Exercise prompt
Write each line again exactly as it is, from the opening line of the records below through the one containing "Showers & Bathroom Accessories (100, 1751)", and add nothing.

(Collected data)
● ● ● ● ● ● ●

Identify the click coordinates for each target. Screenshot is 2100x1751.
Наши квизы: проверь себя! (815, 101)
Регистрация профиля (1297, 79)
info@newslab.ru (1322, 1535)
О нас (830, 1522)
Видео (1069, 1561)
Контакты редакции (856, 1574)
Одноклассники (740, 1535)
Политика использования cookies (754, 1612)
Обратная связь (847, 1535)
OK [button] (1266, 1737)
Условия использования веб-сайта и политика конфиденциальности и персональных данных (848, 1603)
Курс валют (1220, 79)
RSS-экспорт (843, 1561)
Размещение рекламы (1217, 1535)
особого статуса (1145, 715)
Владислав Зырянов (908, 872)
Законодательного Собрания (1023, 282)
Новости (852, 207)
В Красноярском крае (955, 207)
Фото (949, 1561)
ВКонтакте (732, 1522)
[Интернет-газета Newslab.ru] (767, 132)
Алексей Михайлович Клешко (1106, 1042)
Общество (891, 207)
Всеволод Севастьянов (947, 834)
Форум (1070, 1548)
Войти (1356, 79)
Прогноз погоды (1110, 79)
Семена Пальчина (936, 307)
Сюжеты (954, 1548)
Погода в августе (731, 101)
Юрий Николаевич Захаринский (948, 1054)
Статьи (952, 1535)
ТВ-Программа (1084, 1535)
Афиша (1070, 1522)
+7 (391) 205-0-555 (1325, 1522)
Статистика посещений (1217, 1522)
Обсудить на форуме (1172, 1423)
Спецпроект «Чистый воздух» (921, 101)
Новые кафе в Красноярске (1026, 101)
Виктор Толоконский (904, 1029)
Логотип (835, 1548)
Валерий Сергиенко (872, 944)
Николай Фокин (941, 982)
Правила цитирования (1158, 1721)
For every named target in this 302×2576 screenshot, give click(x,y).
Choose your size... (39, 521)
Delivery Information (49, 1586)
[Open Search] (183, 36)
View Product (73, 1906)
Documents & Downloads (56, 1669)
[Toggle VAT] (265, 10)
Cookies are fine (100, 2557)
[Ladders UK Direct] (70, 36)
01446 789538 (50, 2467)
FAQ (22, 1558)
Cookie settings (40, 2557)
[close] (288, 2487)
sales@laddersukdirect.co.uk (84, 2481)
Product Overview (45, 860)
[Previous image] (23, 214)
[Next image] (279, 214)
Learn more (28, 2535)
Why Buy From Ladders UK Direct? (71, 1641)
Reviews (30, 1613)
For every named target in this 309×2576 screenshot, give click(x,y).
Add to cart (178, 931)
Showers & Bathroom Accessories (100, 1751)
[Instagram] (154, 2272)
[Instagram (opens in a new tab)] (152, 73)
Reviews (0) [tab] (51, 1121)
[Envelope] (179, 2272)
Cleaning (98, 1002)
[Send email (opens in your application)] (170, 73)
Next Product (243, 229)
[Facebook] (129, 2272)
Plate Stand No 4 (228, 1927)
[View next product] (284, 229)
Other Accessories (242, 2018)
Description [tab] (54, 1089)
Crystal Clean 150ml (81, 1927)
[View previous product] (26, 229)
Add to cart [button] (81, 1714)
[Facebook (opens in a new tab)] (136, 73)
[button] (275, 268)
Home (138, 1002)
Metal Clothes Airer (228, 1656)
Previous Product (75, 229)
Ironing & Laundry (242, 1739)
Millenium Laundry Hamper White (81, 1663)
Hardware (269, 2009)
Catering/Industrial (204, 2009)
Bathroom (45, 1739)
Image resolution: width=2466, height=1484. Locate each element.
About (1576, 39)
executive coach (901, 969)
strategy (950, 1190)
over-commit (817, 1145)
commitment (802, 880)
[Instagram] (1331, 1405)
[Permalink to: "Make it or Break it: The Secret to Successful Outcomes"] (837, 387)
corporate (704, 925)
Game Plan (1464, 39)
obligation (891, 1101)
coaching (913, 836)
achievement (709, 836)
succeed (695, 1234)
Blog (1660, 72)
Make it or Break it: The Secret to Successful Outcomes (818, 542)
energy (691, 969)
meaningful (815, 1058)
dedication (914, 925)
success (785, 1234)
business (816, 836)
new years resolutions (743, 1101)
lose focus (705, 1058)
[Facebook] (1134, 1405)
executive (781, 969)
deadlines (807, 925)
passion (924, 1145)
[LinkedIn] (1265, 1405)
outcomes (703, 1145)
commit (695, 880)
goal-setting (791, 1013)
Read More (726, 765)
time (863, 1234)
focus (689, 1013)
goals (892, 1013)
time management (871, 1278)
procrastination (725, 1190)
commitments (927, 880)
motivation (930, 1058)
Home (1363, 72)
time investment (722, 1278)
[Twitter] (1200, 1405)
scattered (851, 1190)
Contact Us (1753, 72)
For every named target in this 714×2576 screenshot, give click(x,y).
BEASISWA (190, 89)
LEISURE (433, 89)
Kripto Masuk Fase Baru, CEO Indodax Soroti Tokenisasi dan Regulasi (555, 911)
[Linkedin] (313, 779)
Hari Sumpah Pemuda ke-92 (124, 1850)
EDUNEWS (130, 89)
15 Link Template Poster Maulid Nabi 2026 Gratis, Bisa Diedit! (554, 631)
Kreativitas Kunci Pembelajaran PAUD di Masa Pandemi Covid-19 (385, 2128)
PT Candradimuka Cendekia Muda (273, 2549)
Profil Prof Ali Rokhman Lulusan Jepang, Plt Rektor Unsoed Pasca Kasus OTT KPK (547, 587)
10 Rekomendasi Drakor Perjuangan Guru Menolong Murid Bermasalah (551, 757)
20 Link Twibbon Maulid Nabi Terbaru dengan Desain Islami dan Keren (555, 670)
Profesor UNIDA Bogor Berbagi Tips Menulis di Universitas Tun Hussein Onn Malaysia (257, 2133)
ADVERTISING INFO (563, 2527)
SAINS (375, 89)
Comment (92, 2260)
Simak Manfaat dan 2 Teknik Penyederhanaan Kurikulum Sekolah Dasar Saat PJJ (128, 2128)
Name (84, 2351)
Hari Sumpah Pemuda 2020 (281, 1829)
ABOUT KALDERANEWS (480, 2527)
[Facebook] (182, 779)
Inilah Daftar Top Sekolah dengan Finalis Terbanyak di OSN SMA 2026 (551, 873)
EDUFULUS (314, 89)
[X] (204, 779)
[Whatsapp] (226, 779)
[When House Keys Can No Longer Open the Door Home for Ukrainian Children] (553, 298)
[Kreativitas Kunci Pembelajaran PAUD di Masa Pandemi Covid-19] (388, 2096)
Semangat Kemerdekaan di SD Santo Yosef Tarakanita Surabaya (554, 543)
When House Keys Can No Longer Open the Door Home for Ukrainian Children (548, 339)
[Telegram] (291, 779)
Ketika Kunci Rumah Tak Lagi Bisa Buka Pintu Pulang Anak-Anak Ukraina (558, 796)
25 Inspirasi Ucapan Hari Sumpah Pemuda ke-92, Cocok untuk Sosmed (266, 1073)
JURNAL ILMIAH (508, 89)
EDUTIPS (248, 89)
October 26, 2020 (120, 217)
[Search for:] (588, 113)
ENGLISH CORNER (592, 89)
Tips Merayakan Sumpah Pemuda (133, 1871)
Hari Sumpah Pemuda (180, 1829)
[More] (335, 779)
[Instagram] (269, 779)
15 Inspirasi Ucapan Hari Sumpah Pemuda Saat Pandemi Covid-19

● ● ● ● ● ● ●

Completed task
Identify the click coordinates for each target. Screenshot is 2100x1751.
Наши квизы: проверь себя! (815, 101)
Регистрация профиля (1297, 79)
info@newslab.ru (1322, 1535)
О нас (830, 1522)
Видео (1069, 1561)
Контакты редакции (856, 1574)
Одноклассники (740, 1535)
Политика использования cookies (754, 1612)
Обратная связь (847, 1535)
OK [button] (1266, 1737)
Условия использования веб-сайта и политика конфиденциальности и персональных данных (848, 1603)
Курс валют (1220, 79)
RSS-экспорт (843, 1561)
Размещение рекламы (1217, 1535)
особого статуса (1145, 715)
Владислав Зырянов (908, 872)
Законодательного Собрания (1023, 282)
Новости (852, 207)
В Красноярском крае (955, 207)
Фото (949, 1561)
ВКонтакте (732, 1522)
[Интернет-газета Newslab.ru] (767, 132)
Алексей Михайлович Клешко (1106, 1042)
Общество (891, 207)
Всеволод Севастьянов (947, 834)
Форум (1070, 1548)
Войти (1356, 79)
Прогноз погоды (1110, 79)
Семена Пальчина (936, 307)
Сюжеты (954, 1548)
Погода в августе (731, 101)
Юрий Николаевич Захаринский (948, 1054)
Статьи (952, 1535)
ТВ-Программа (1084, 1535)
Афиша (1070, 1522)
+7 (391) 205-0-555 (1325, 1522)
Статистика посещений (1217, 1522)
Обсудить на форуме (1172, 1423)
Спецпроект «Чистый воздух» (921, 101)
Новые кафе в Красноярске (1026, 101)
Виктор Толоконский (904, 1029)
Логотип (835, 1548)
Валерий Сергиенко (872, 944)
Николай Фокин (941, 982)
Правила цитирования (1158, 1721)
For every named target in this 302×2576 screenshot, give click(x,y).
Choose your size... (39, 521)
Delivery Information (49, 1586)
[Open Search] (183, 36)
View Product (73, 1906)
Documents & Downloads (56, 1669)
[Toggle VAT] (265, 10)
Cookies are fine (100, 2557)
[Ladders UK Direct] (70, 36)
01446 789538 (50, 2467)
FAQ (22, 1558)
Cookie settings (40, 2557)
[close] (288, 2487)
sales@laddersukdirect.co.uk (84, 2481)
Product Overview (45, 860)
[Previous image] (23, 214)
[Next image] (279, 214)
Learn more (28, 2535)
Why Buy From Ladders UK Direct? (71, 1641)
Reviews (30, 1613)
For every named target in this 309×2576 screenshot, give click(x,y).
Add to cart (178, 931)
Showers & Bathroom Accessories (100, 1751)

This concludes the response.